В третьем номере «Аполлона» появляется поэма Ахматовой «У самого моря», обращенная к Н. Гумилёву и написанная в 1914 году. Анна Андреевна неоднократно признавалась впоследствии, что эта поэма — история их любви. В стихах она безжалостно умерщвляет своего мальчика — сероглазого царевича:
…«Он никогда не придет за мною,
Он никогда не вернется, Лена.
Умер сегодня мой царевич»…
28 марта Анна Андреевна была на благотворительном вечере «Поэты — воинам» вместе с А. А. Блоком, Ф. К. Сологубом, С. Есениным, И. Северяниным, М. Кузминым и С. Городецким в Зале армии и флота в Петрограде на Литейном. Ей очень шло белое платье со стюартовским воротником, она читала стихотворение «Вестей от него не получишь больше…». Остается только гадать, от кого: Анрепа или Гумилёва?
3 апреля свой день рождения Николай Степанович отметил в кругу семьи. Вместе с женой и сыном Львом они отправились в фотоателье и снялись все вместе на память. На снимке Гумилёв в унтер-офицерской форме с Георгиевским крестом. В этот же день он пишет стихотворение:
Я не прожил, я протомился
Половину жизни земной,
И, Господь, вот Ты мне явился
Невозможной такой мечтой.
Поэту исполнилось всего двадцать девять лет: отчего же так мрачны его мысли и почему он отмерял себе срок жизни в пятьдесят восемь лет?! Этого мы уже не узнаем…
На другой день Анна Андреевна пишет довольно мрачное стихотворение «Из памяти твоей я выну этот день…». Видимо, и в день рождения поэта между супругами произошла какая-то размолвка.
А еще через день Николай Степанович подписал семейную фотографию своей матери, зная, как она любит внука Льва: «Дорогой мамочке от Коли, Ани и Левы. Царское Село. 5 апреля 1915».

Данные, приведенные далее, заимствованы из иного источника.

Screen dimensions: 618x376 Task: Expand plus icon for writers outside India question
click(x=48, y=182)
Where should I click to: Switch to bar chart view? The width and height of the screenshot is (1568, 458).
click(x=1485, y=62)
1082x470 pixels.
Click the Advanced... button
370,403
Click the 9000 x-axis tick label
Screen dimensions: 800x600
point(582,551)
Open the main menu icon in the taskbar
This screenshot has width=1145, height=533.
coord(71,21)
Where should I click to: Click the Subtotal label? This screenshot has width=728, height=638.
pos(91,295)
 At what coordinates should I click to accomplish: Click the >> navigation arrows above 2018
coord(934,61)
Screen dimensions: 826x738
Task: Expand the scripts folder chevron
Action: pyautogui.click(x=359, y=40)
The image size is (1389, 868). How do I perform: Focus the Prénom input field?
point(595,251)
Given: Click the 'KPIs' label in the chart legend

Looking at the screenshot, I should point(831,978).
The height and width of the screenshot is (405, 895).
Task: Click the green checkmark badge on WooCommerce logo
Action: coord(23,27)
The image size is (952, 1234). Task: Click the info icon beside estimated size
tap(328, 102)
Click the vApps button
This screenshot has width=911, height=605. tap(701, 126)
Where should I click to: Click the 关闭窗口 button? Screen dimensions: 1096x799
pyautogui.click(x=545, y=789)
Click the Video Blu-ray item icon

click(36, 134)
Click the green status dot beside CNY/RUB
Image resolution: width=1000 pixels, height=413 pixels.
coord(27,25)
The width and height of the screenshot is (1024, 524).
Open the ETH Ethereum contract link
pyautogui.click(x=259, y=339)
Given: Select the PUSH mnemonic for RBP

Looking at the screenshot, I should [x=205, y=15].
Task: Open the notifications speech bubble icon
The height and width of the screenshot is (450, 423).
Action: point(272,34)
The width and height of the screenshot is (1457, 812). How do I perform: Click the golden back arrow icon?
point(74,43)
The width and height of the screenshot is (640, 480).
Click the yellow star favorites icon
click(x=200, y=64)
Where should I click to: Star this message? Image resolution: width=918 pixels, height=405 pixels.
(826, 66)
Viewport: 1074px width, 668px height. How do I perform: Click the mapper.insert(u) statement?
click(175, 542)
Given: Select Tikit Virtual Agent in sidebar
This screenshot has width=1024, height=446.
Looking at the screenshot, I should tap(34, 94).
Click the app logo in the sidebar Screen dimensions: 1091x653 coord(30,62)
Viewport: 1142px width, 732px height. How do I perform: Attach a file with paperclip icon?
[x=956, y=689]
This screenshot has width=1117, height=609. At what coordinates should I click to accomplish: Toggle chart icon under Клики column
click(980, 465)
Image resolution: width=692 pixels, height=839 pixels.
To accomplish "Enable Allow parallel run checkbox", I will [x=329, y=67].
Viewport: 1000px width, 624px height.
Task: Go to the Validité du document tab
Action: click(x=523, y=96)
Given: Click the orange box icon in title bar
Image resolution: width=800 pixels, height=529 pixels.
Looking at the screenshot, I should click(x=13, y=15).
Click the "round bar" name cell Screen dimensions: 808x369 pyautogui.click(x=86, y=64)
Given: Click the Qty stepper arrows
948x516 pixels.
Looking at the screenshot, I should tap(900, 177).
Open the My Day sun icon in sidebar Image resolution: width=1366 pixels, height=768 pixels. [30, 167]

12 апреля Анна Андреевна по дороге в лазарет, на Троицком мосту, написала стихотворный отрывок «Думали, нищие мы, нету у нас ничего…». Придя к мужу, она все-таки решилась его прочитать. Николай Степанович одобрил и посоветовал печатать в таком виде, сказав, что это не отрывок, а законченное стихотворение.